We maybe also should decouple this handshake process outside of AddSubscriber_Impl.

Hey @benjaminpetit thanks for the quick response and kind words!

Interesting you feel there could be other instances where the SimpleQueueCache can race and drop events. Is there any more information you could provide around this? Would be a bit of a blocker for us as well...

Aha yes, on that second issue that's certainly true. If any queue implementation encounters this there's always the risk that if we're publishing Event-1 and Event-2 that Event-2 is never heard by the consumer if Event-3 doesn't come in a timely fashion and push it through.

Breaking change, yup gotcha - separate non-serialized IsRegistered state flag makes sense!

I might have been too dramatic about the SimpleQueueCache, after re-reading it, I don't think there is any race condition.
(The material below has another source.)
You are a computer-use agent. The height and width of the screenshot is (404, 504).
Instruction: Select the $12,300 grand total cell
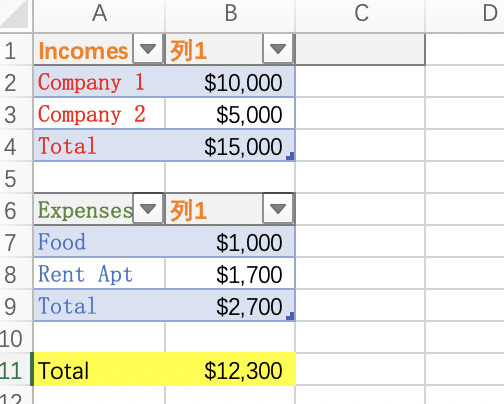[230, 370]
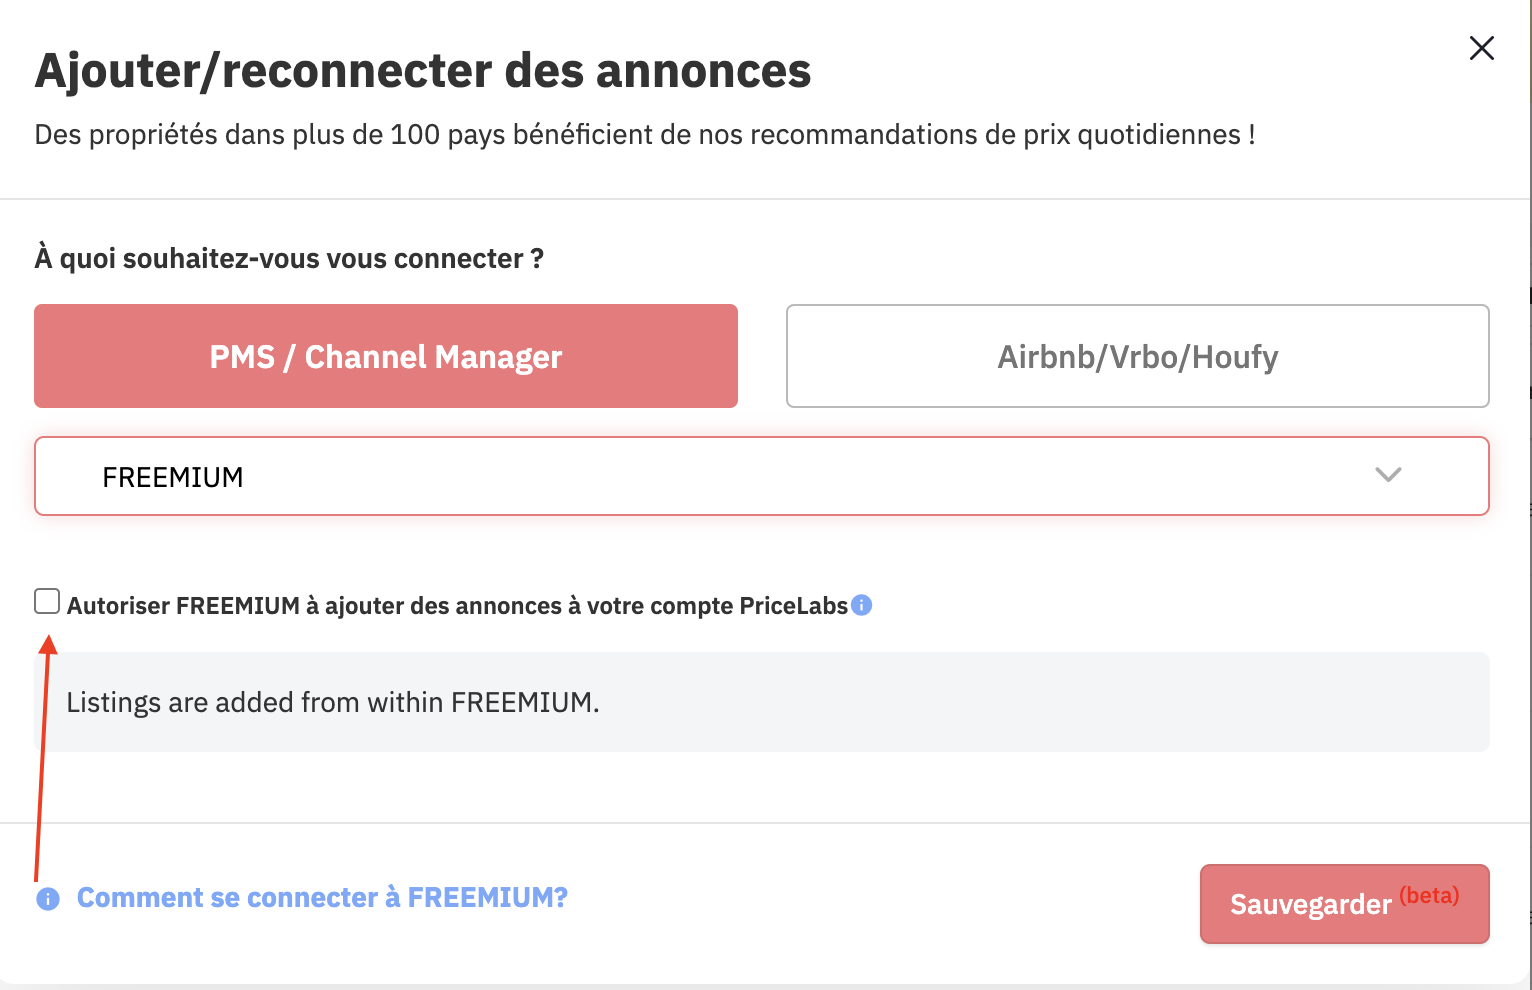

But you have to be aware that you might lose data when using a non-rewindable stream in case of silo shutdown or pulling agent rebalancing.

Understood, thanks. We've built a "reliable event publishing" layer on top of Orleans Streams that guarantees delivery in failure/shutdown/re-distribution scenarios like you describe.

What we rely on for that system to work is that:

  1. Orleans serves events in sequence (and doesn't skip any!)
  2. IQueueAdapterReceiver.MessagesDeliveredAsync is only called when all Consumers have successfully handled the event.